Wie auch immer, sie mußten auf der Hut sein.
Er konnte nicht mehr einschlafen. Khezzarrik würde ihn wahrscheinlich nicht mehr belästigen, nachdem er nun fast einen Erzengel aus dem Schlaf gerissen hatte, aber die Erinnerung war zu stark... an den Traum und an das, was Khezzarrik ihm in der Welt des Wachens bereits angetan hatte.
Er stand wieder auf und ging an Deck. Kalte Nachtluft strich durch sein Fell und kühlte ihn. Langsam wanderte er um das Schiff herum zum Achterdeck. Eine einsame Gestalt stand dort an der Reling und starrte ins Fahrwasser.
"Saljin?"
Die Fuchstaurin drehte sich um. "Oh, Khiray! Ich konnte nicht schlafen."
Der Fuchs räusperte ich. "Ich... auch nicht." Er trat zu ihr an das Messinggeländer. Er verschwendete keinen Gedanken daran, daß er keine Kleidung trug; er mußte Saljin nicht mit seinem Status beeindrucken, und das bei den Men'schin so beliebte Schamgefühl existierte unter den Felligen so gut wie gar nicht. Und schließlich, sie trug ja auch nichts.

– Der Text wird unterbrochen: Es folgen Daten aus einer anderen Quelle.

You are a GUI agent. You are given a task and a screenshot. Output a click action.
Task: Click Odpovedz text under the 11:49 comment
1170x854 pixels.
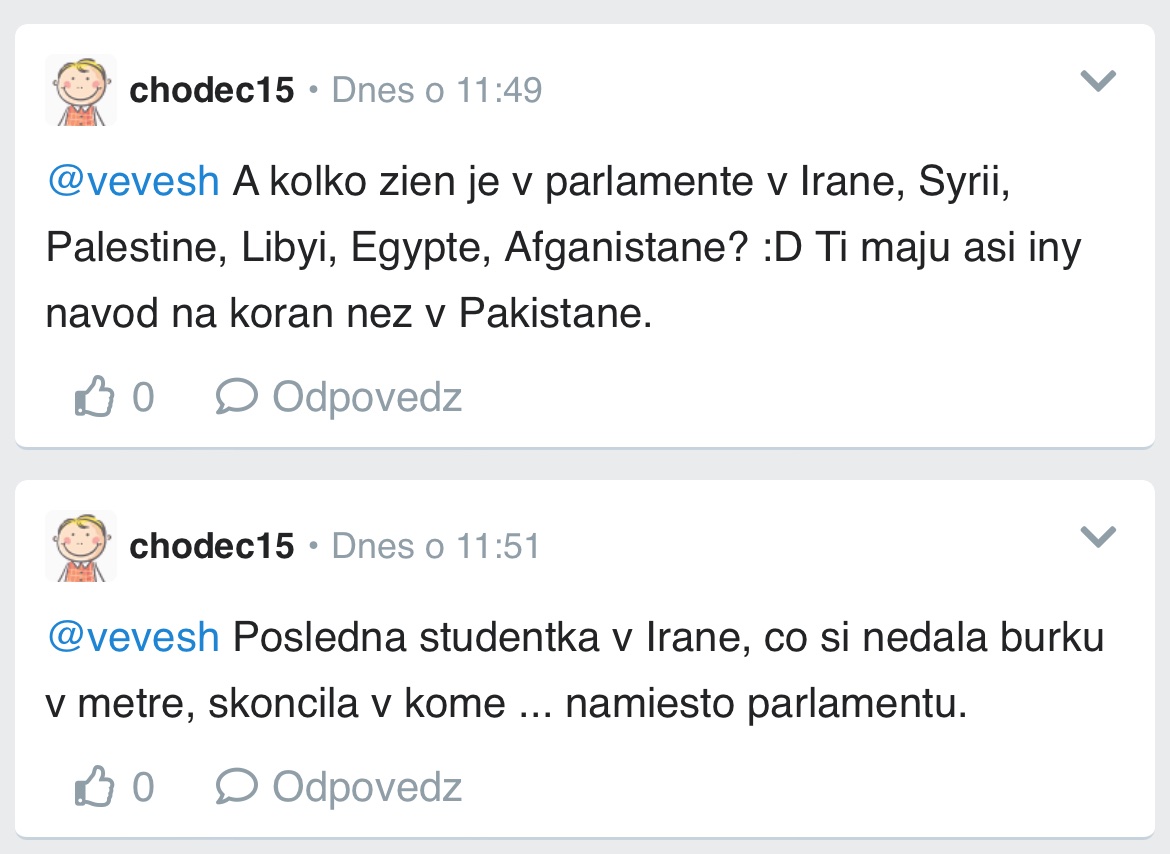(367, 398)
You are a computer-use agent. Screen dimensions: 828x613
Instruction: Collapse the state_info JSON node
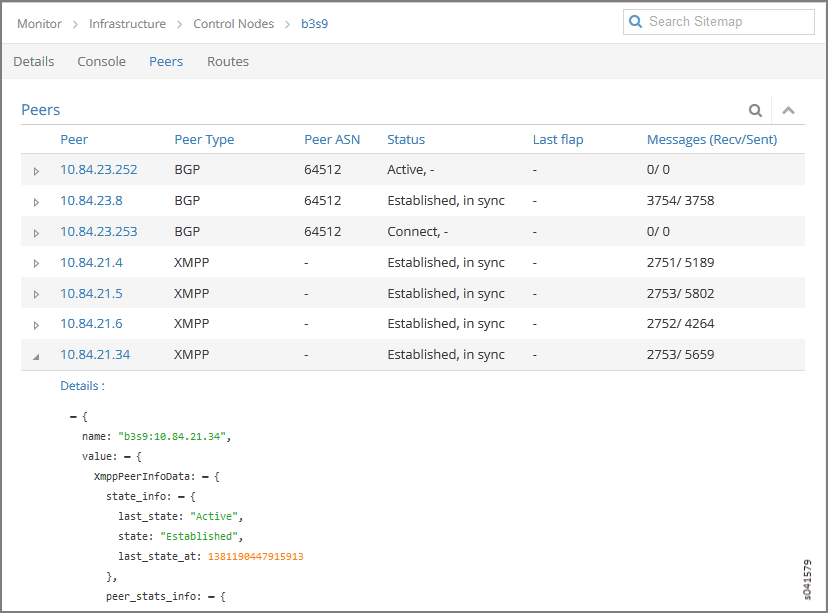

"Du siehst aus, als sei dir ein Geist begegnet."
"In gewisser Weise." Er zögerte, ihr von Khezzarrik zu erzählen. Die Erinnerung war noch zu frisch, zu schmerzhaft. Der Dämon hatte ihn mißbraucht und aufs Äußerste gedemütigt zurückgelassen. Er konnte diese Stunden nicht vergessen. Beim bloßen Gedanken daran begannen seine Hände zu zittern. Er festigte seinen Griff um die Reling, um Saljin nicht seine Furcht sehen zu lassen.
Sie sah ihn nur an. Dann hob sie die Hand und strich leicht über seinen Arm. "Was ist geschehen?"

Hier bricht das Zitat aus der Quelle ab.